= Nuša Šenk =

Nusa Senk (born 3 September 1981) is a Slovenian model, media personality, businesswoman and television host.

==Early life and discovery==
Senk was born in Kranj, SFR Yugoslavia. She was discovered at the age of 12 by Slovenian scout in her home town. Senk was known to be shy but despite that she started travelling at her early age. In the next three years of schooling she started travelling with her mother beside her at all time, reaching fashion centres such as Milan, London and Barcelona receiving her first experience in modeling. Agents convinced her and her parents that she would have a good chance of having a successful career as a fashion model. At 15 she went to New York where she pursued a career in modeling. Since then she has been successful all over the world.

==Career==
- Modeling
Senk began her modeling career when she moved to New York at her age 15. She became a full-time model signing with. Since then Senk has enjoyed one of the most successful careers as a Slovenian fashion model. At the age of 15 she got her first campaign for Giorgio Armani Eyewear following various high-profile advertising campaigns including DKNY, Emporio Armani, Levi's, Ermenegildo Zegna, Marc O'Polo, Swarovski, Air France, KOOKAi, René Lazard, Anteprima and Hudson Jeans. She walked the catwalk for numerous high-end fashion shows such as Emillio Pucci, Emanuel Ungaro, Yigal Azrouel, Esteban Cortazar, Zac Posen, Vera Wang, Richard Tyler, Carolina Herrera and Issey Miyake at the fashion week capitals of the world: New York City, London, Milan and Paris.

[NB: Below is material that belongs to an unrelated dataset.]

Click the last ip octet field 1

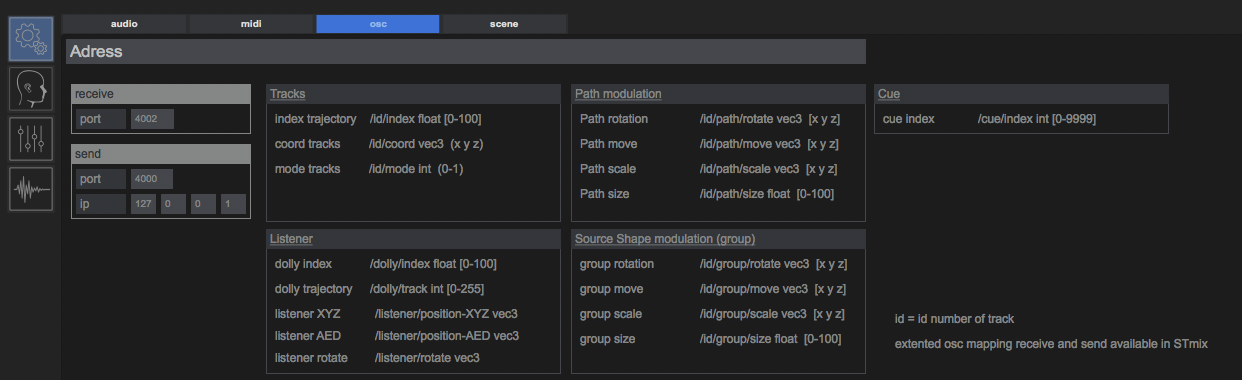(232, 204)
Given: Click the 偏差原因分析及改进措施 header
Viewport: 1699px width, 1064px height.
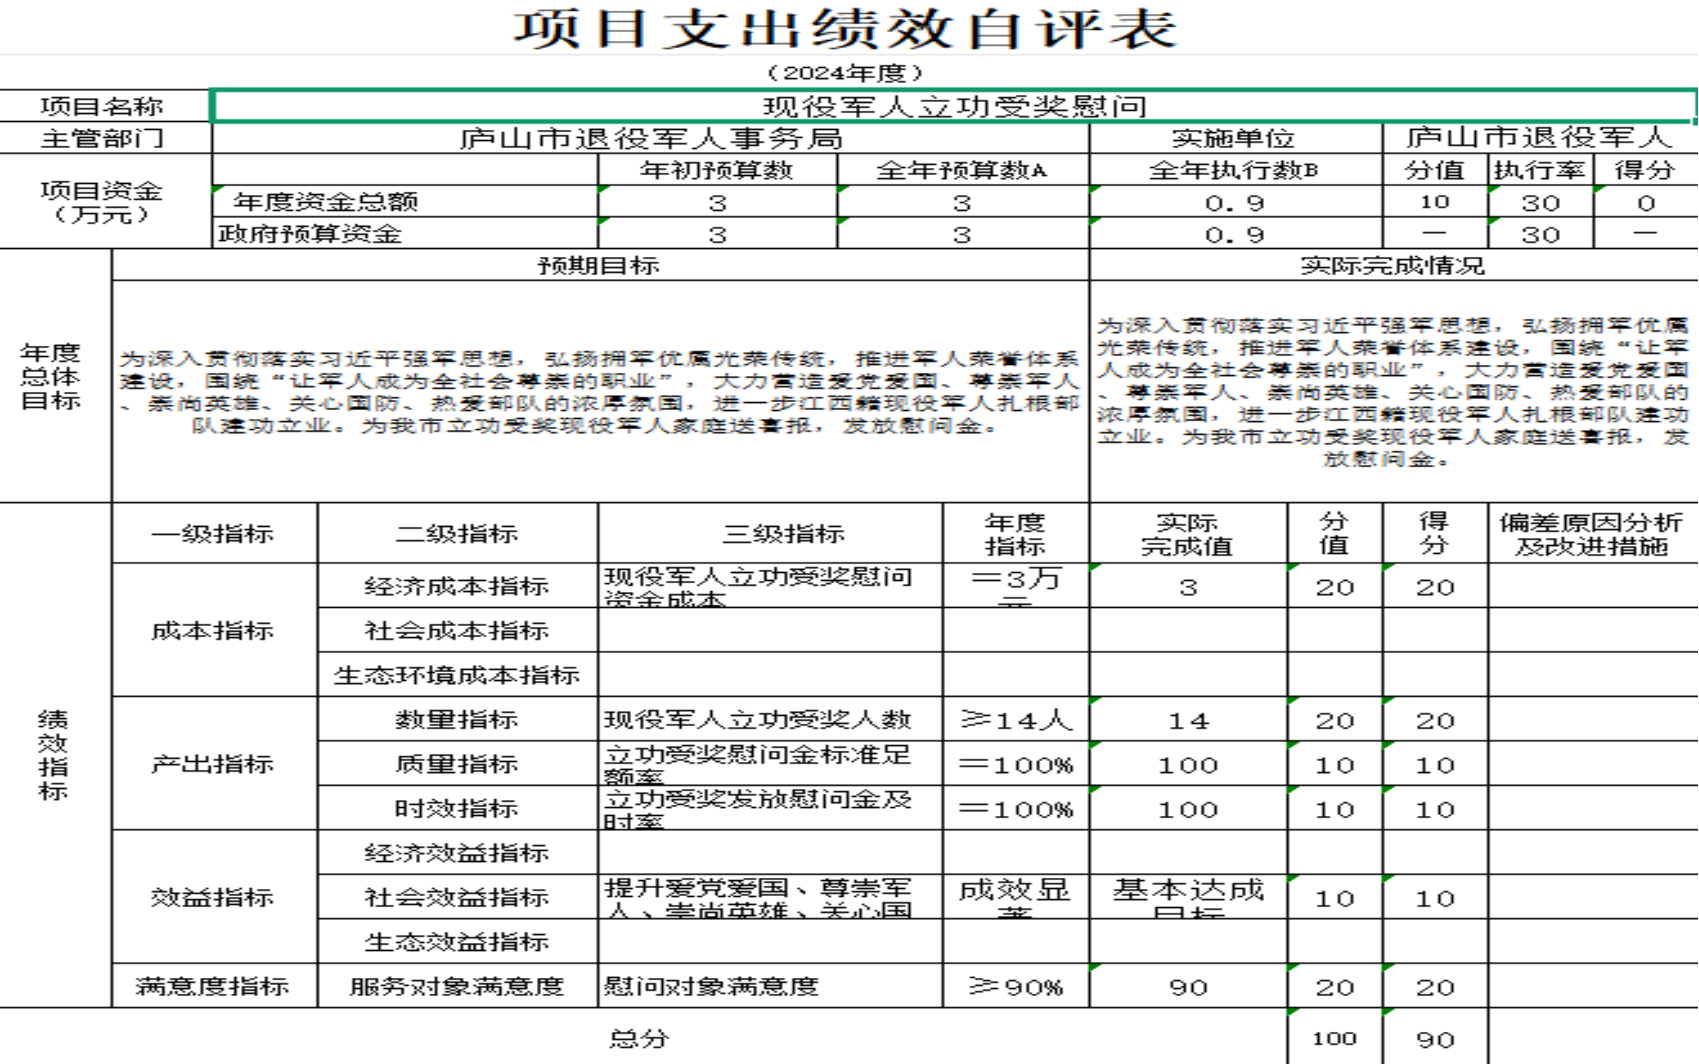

Senk is the first Slovenian supermodel to appear in Vogue, the top fashion magazine in the world. She also appeared in L'Uomo Vogue photographed by Bruce Weber. She has worked with fashion photographers such as Richard Burbridge, Bruce Weber, Walter Chin, Terry Richardson, Philippe Cometti, Pamela Hanson, Alan Clarke, Tony Kim, Enrique Badulescu and Steven Clein. Senk has appeared on the covers and done several editorials of high-fashion magazines such as Vogue, L'Uomo Vogue, Elle, Arena, Soma magazine, Surface, Naylon, BlackBook, D Magazine, The Face, Tatler, Style Magazine, Glamour, i-D, Amica Italy and Harper's Bazaar.

- TV
Nusa Senk is the host and lead judge of the Slovenian Top Model. It is the Slovenian version of the internationally successful reality television show originally created by Tyra Banks ˝America`s Next Top Model˝. The first "cycle" of Slovenian Top Model
premiered September 22, 2010 on TV3 Slovenia.

- Other appearances
In 2003 Senk appeared among Naomi Campbell in a music video of Jay-Z ˝Change clothes˝. In October 2007 she was chosen by a well known New York casting director Drew Linehan to appear in one of the most highly expected movie Sex and the City starring: Sarah Jessica Parker (Carrie Bradshaw), Kim Cattrall (Samantha Jones), Kristin Davis (Charlotte York), and Cynthia Nixon (Miranda Hobbes). Nuša is seen in the movie on the catwalk wearing Vivienne Westwood's purple dress and blue gloves.

- Awards
In 2000, Senk was named by Tear Sheet's special issue to be one of the 50 most beautiful models in the world "Tear Sheet's 50 Most Beautiful Models". They choose male and female models from over one hundred agencies. In Slovenia she was awarded by TREND awards for the model of the year in 2003.